Prokurator ogłosił podejrzanemu zarzut uchylenia się od obowiązku alimentacyjnego - poinformował rzecznik prasowy Prokuratury Okręgowej w Warszawie Łukasz Łapczyński na łamach wydania "Super Expressu".
Według ustaleń tabloidu były premier został wczoraj przesłuchany przez prokuraturę w związku z niepłaceniem alimentów byłej żonie Izabeli Olechowicz-Marcinkiewicz.
"Jego dług to ponad 100 tys. zł. Teraz grozi mu do dwóch lat odsiadki"
- czytamy w dzienniku.
"Dochodzenie jest w toku. Prokurator ogłosił podejrzanemu zarzut uchylenia się od obowiązku alimentacyjnego (...) i narażenia przez to pokrzywdzonej na niemożność zaspokojenia podstawowych potrzeb życiowych. Podejrzany nie przyznał się do winy i złożył wyjaśnienia" - powiedział dziennikowi rzecznik prasowy Prokuratury Okręgowej w Warszawie Łukasz Łapczyński.
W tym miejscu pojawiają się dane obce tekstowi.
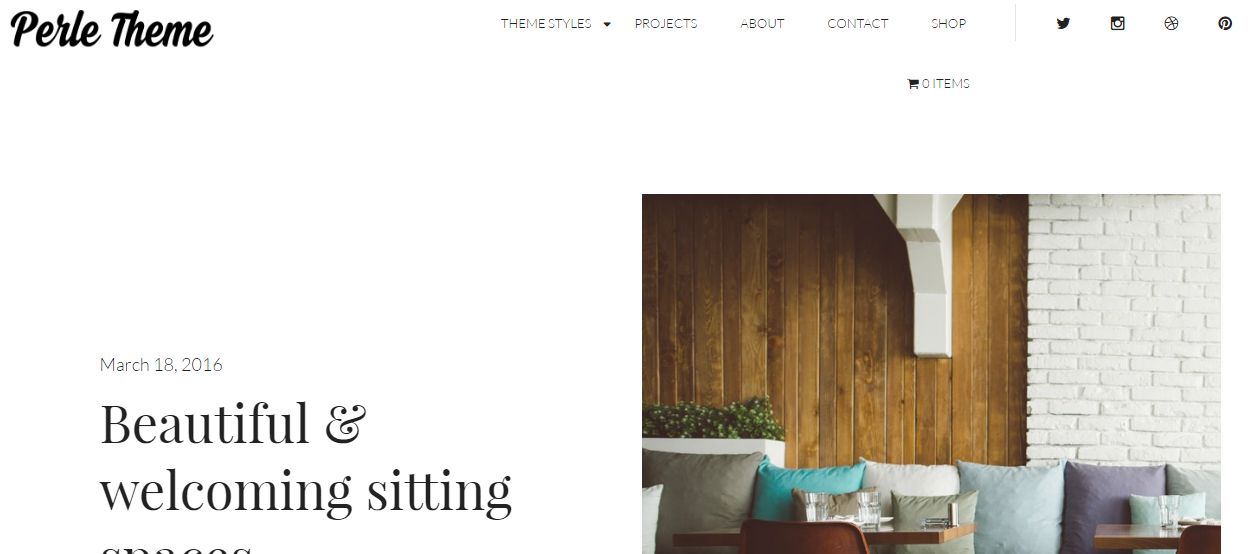Open the Shop menu item
Screen dimensions: 1258x554
click(948, 23)
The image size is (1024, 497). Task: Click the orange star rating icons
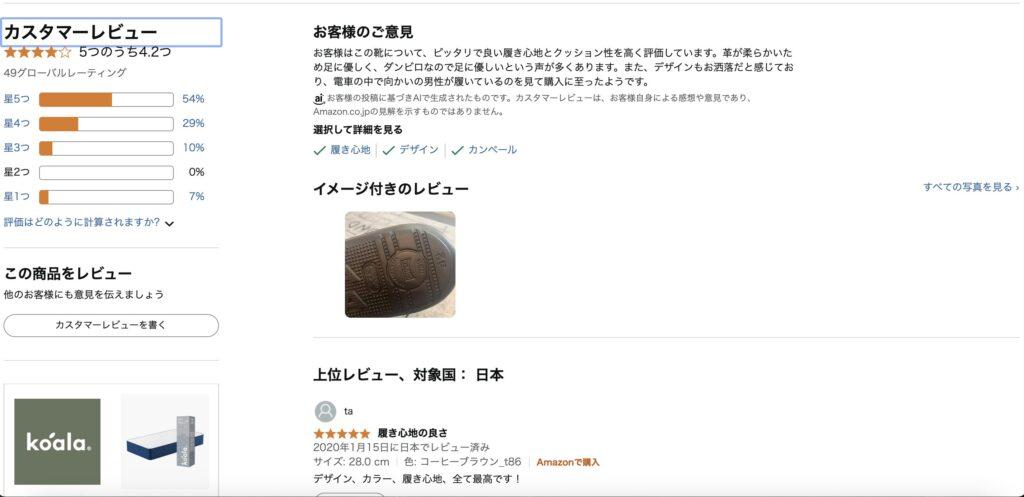click(37, 52)
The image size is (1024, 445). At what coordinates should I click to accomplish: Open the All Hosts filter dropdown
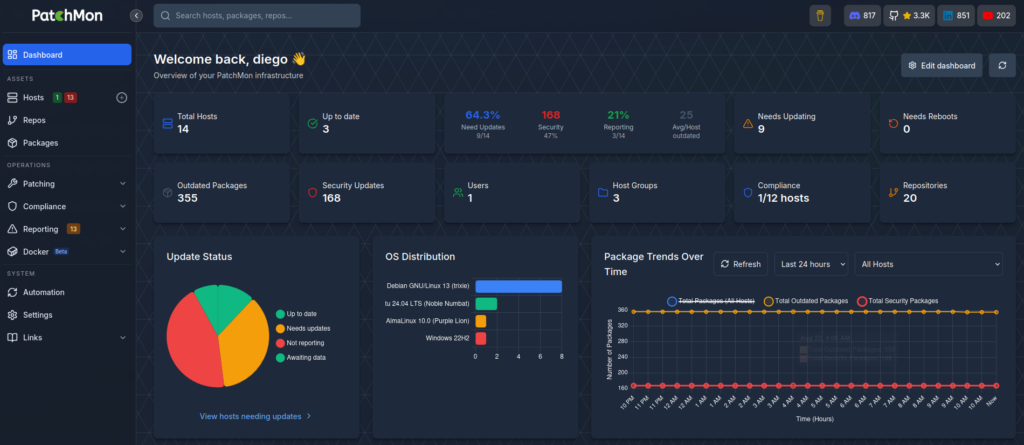(928, 264)
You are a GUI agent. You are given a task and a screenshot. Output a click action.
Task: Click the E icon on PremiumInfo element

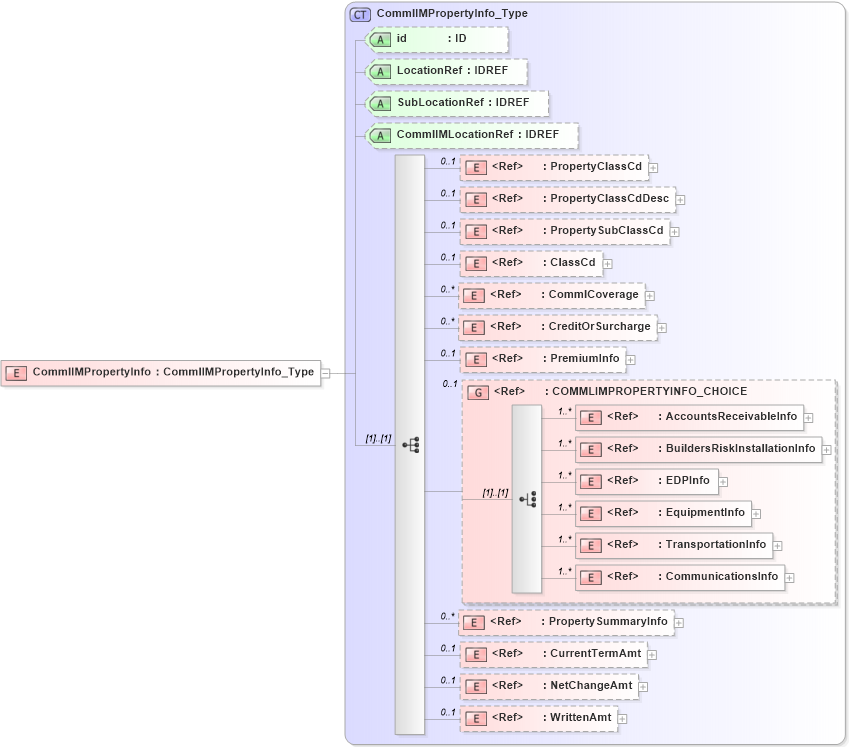tap(475, 358)
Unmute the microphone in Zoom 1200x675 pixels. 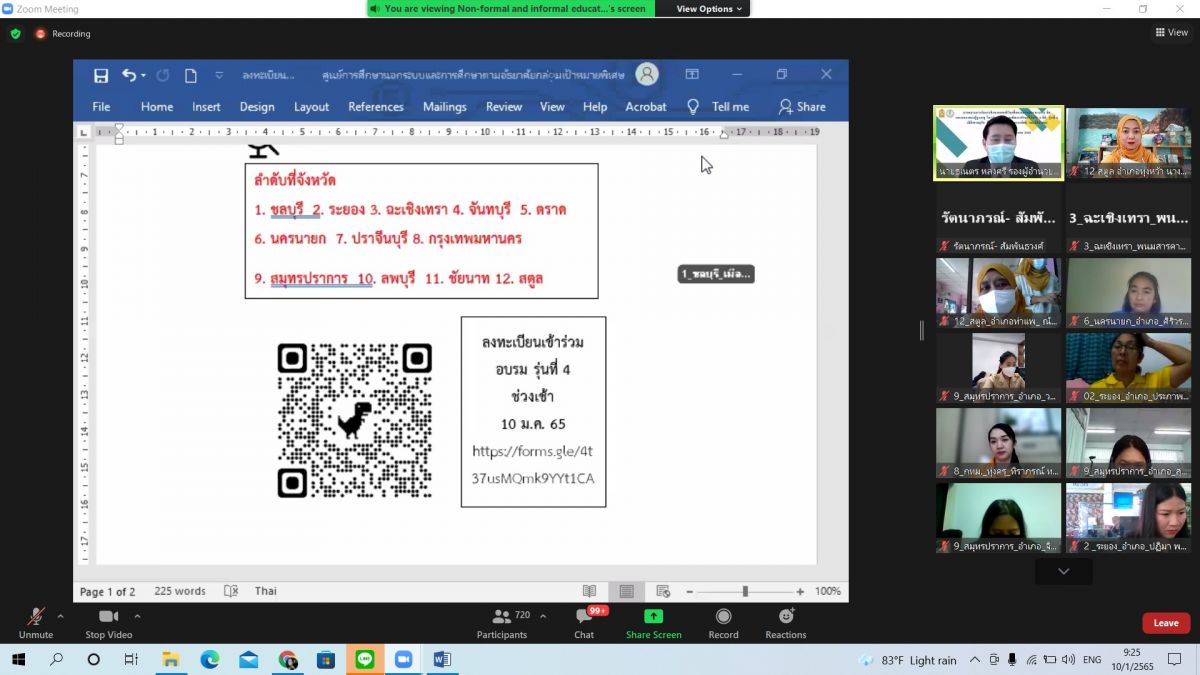click(36, 617)
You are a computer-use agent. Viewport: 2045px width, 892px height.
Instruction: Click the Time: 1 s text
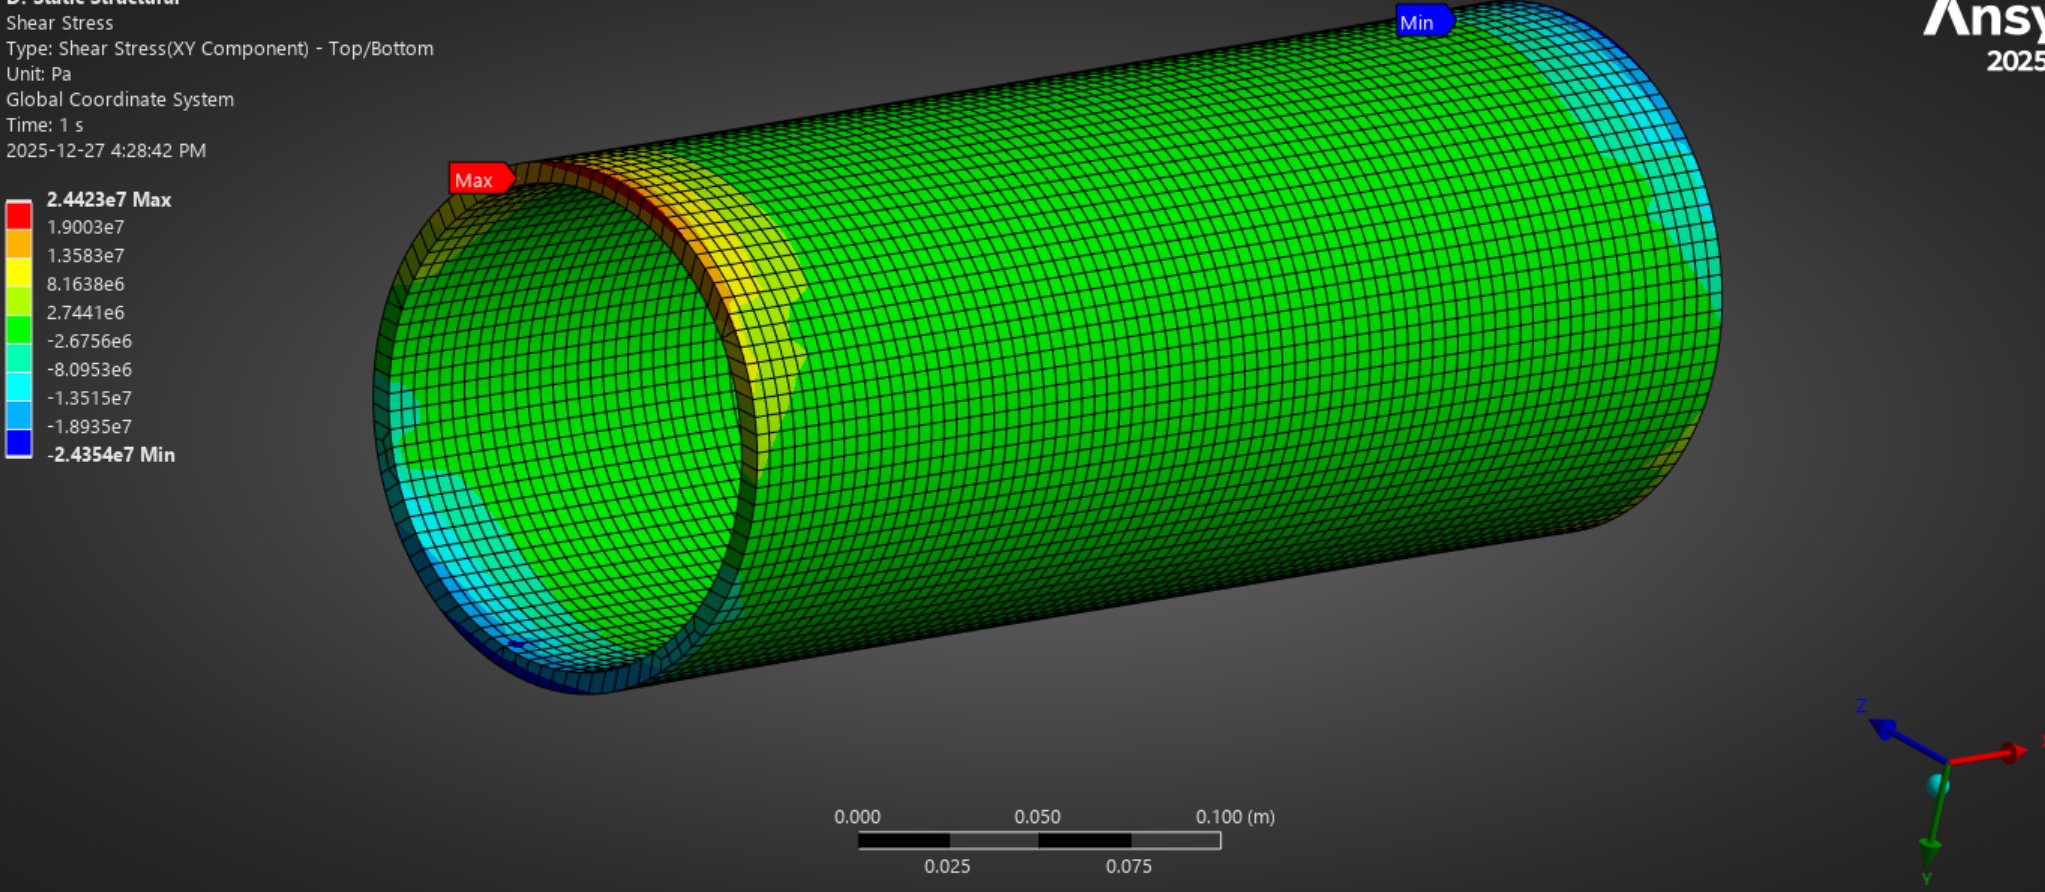(45, 125)

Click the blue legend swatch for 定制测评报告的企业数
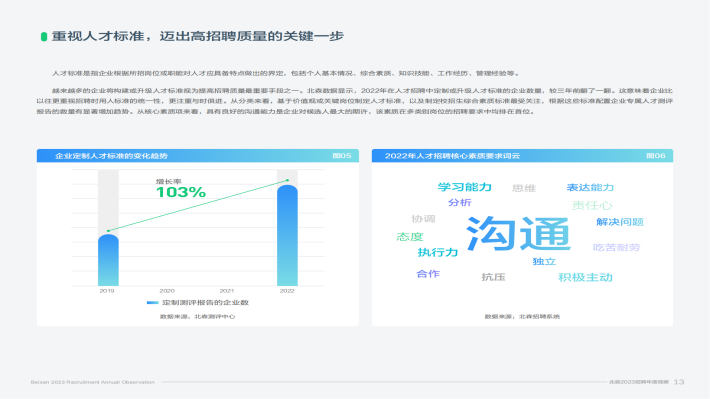(x=153, y=303)
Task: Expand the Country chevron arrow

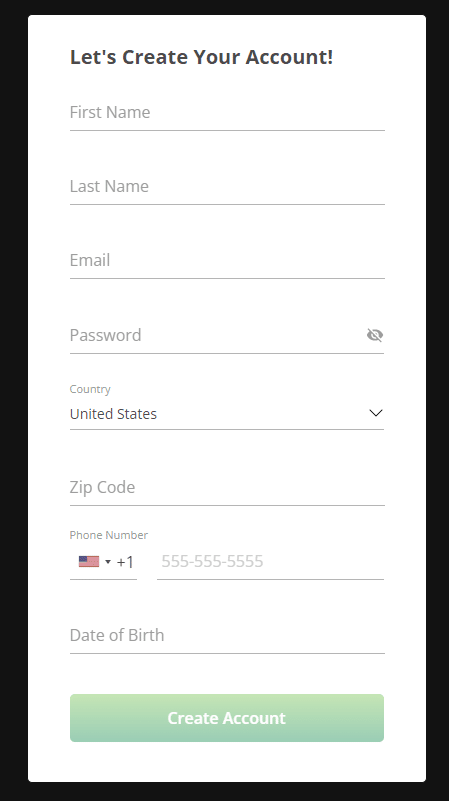Action: click(x=376, y=413)
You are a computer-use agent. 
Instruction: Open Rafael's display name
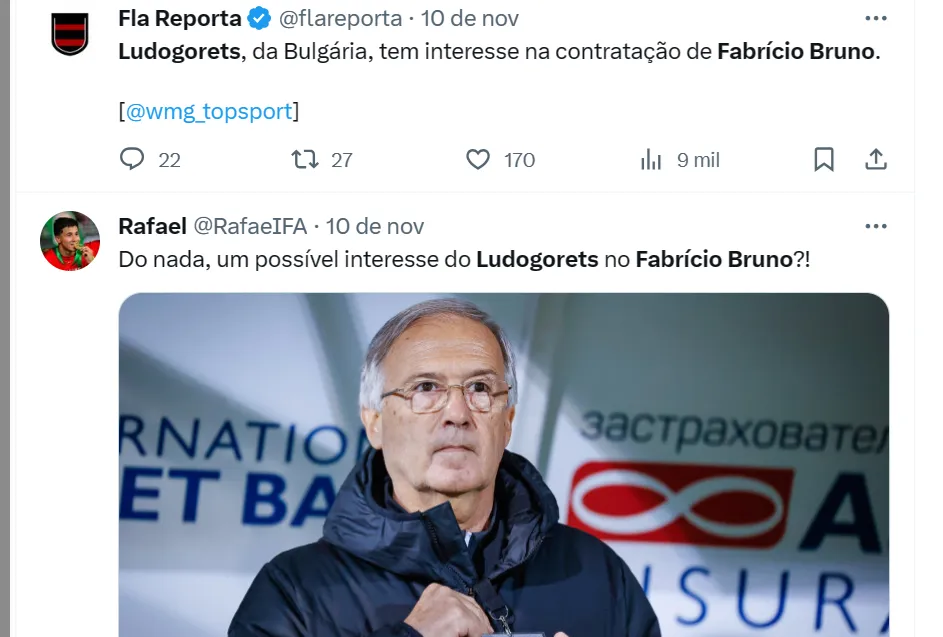tap(153, 226)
Jak przypomina gazeta małżeństwo uzyskało prawomocny rozwód w październiku 2018 r. Polityk zobowiązany jest do wypłacania byłej żonie 4 tys. zł alimentów miesięcznie.
Tabloid usiłował skontaktować się z M. ws. alimentów. Do czasu zamknięcia wydania gazety były premier nie odbierał telefonu.